I believe it’s possible that Mark is using Selective Representation. So, just like we had a person split off from the group when Mary Magdalene ran off after seeing the open tomb, here we have another split in the group of women. Some of the women listened to the angel and ran off to tell the disciples where another group ran off and didn’t tell anyone. Mark is only focusing on those women who didn’t tell.
After all, Matthew tells us the women left the tomb with both “fear and great joy” [emphasis mine]. Are both groups of women in sight here in Matthew?
Luke gives us a general statement about “Mary Magdalene and Joanna and Mary the mother of James and the other women with them” telling the disciples, the same women named at the beginning of his account. Salmone is the only woman named in the Gospels (in Mark) but not named here in Luke. Was she one of the unnamed “other women” in Luke or was she one of Mark's women who didn’t tell anyone about Jesus’ empty tomb? Mark is the only one to name Salmone, and Mark is the only one to include that (some of) the women didn’t tell anyone.

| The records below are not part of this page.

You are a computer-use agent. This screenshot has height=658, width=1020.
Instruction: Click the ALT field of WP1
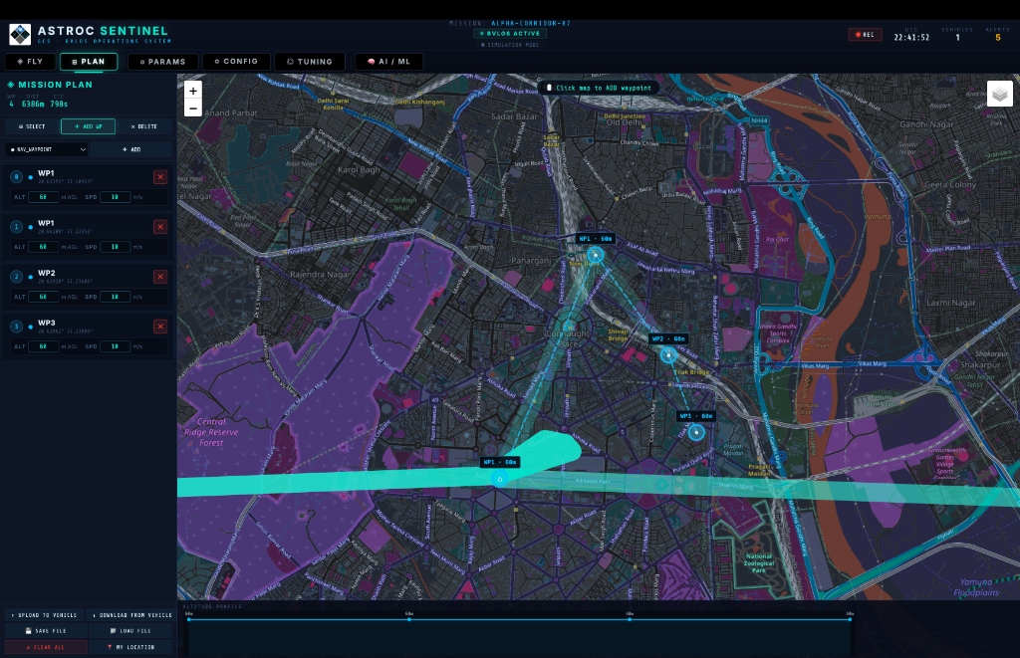42,197
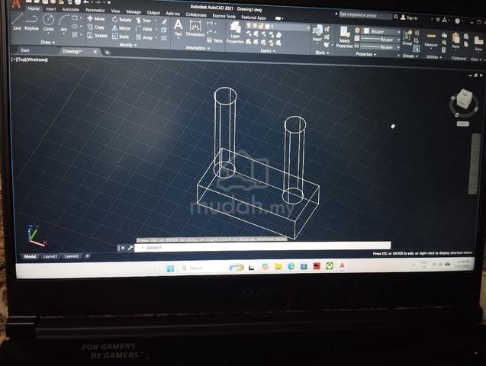Open Layer Properties manager
Viewport: 486px width, 366px height.
click(x=235, y=33)
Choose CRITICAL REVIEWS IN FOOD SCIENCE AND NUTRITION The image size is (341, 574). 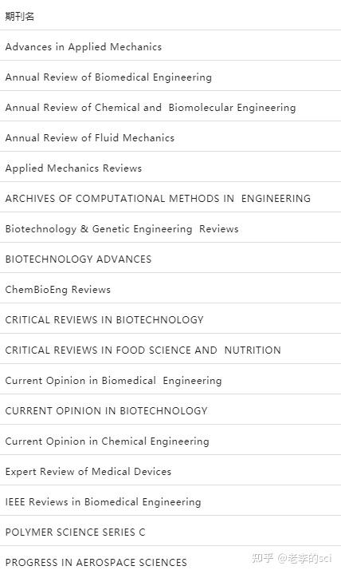[143, 350]
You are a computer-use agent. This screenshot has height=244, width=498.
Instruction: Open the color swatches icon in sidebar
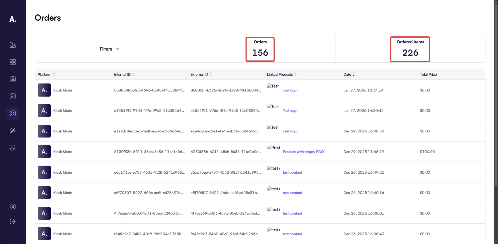pos(13,45)
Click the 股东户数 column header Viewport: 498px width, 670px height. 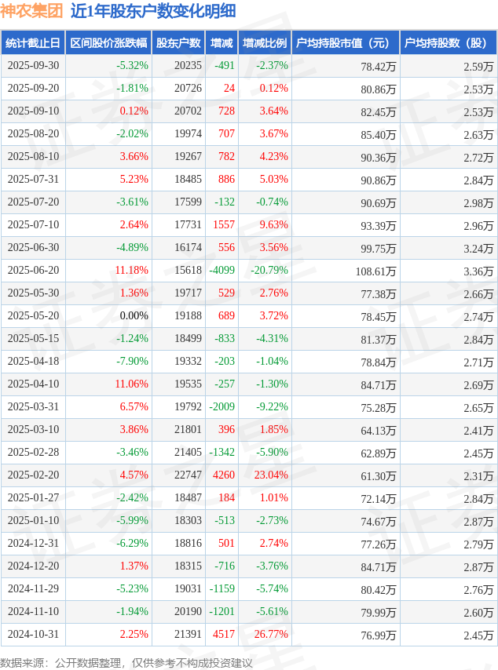[178, 43]
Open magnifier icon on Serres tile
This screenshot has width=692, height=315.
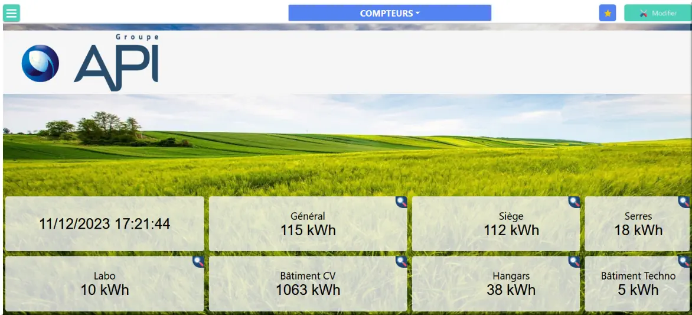point(684,202)
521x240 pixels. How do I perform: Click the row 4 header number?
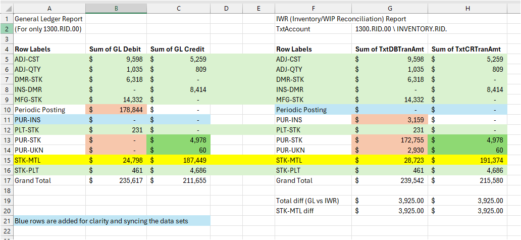pos(6,49)
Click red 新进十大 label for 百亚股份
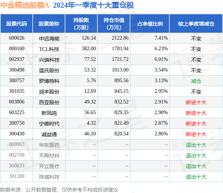Viewport: 223px width, 193px height. tap(196, 102)
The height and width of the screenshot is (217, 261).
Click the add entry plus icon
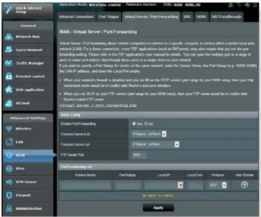pos(244,185)
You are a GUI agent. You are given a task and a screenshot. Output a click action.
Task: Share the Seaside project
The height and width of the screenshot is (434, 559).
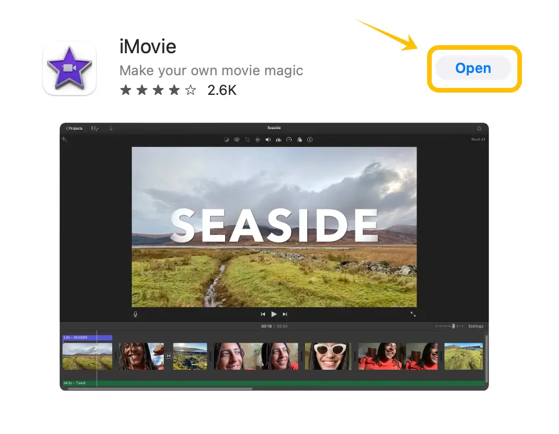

So, to continue our timeline:
Group A runs off and tells no one. (Mark 16:8)
Group B runs off to tell the disciples and meets the risen Jesus. (Matthew 28:8-10)
Group B tells the disciples all they experienced, but the disciples doubt it. (Luke 24:10-11)
Luke 24:10-11 includes Mary Magdalene here. We can assume the other women join back with her when they return to the disciples. Even if that’s not the case, this is just a general statement by Luke about who told the disciples about the risen Jesus. Mary Magdalene could have told the disciples separately from the other women.
JOHN’S GOSPEL & MARY MAGDALENE
Backing up in time a bit and returning to Mary Magdalene’s path and John’s Gospel:
After Mary Magdalene leaves the other women at the open tomb, she runs to tell Peter and John. (John 20:2)
*IMPORTANT DETAIL TO NOTE: Mary says to Peter and John, “They have taken the Lord out of the tomb, and we do not know where they have laid him” (John 20:2). So, John does testify to Mary NOT being alone when she found the tomb empty, despite John not mentioning the other women.
Peter and John run to the tomb and find Jesus’ body missing and burial clothes laying inside. (John 20:3-9)
Selective Representation – Luke only mentions Peter. (Luke 24:12)
Peter and John head back home. (John 20:10)
Selective Representation – Again, Luke only mentions Peter. (Luke 24:12)
Mary weeps at the tomb. She has either arrived after Peter and John left (since they literally ran there – John 20:4-6) or she arrived while they were still there and remained after they headed back. (John 20:11)
Mary looks inside the tomb and sees two angels, who speak to her. (John 20:11-13)
She turns and encounters the resurrected Jesus. (John 20:14-17)
Mary goes and tells the disciples she has seen the risen Jesus. (John 20:18, Luke 24:10)
There’s room for other interpretations within my timeline of these events, but I think this is a plausible option for harmonizing the four accounts of the women finding the empty tomb of Jesus and — more importantly — encountering the risen Lord himself!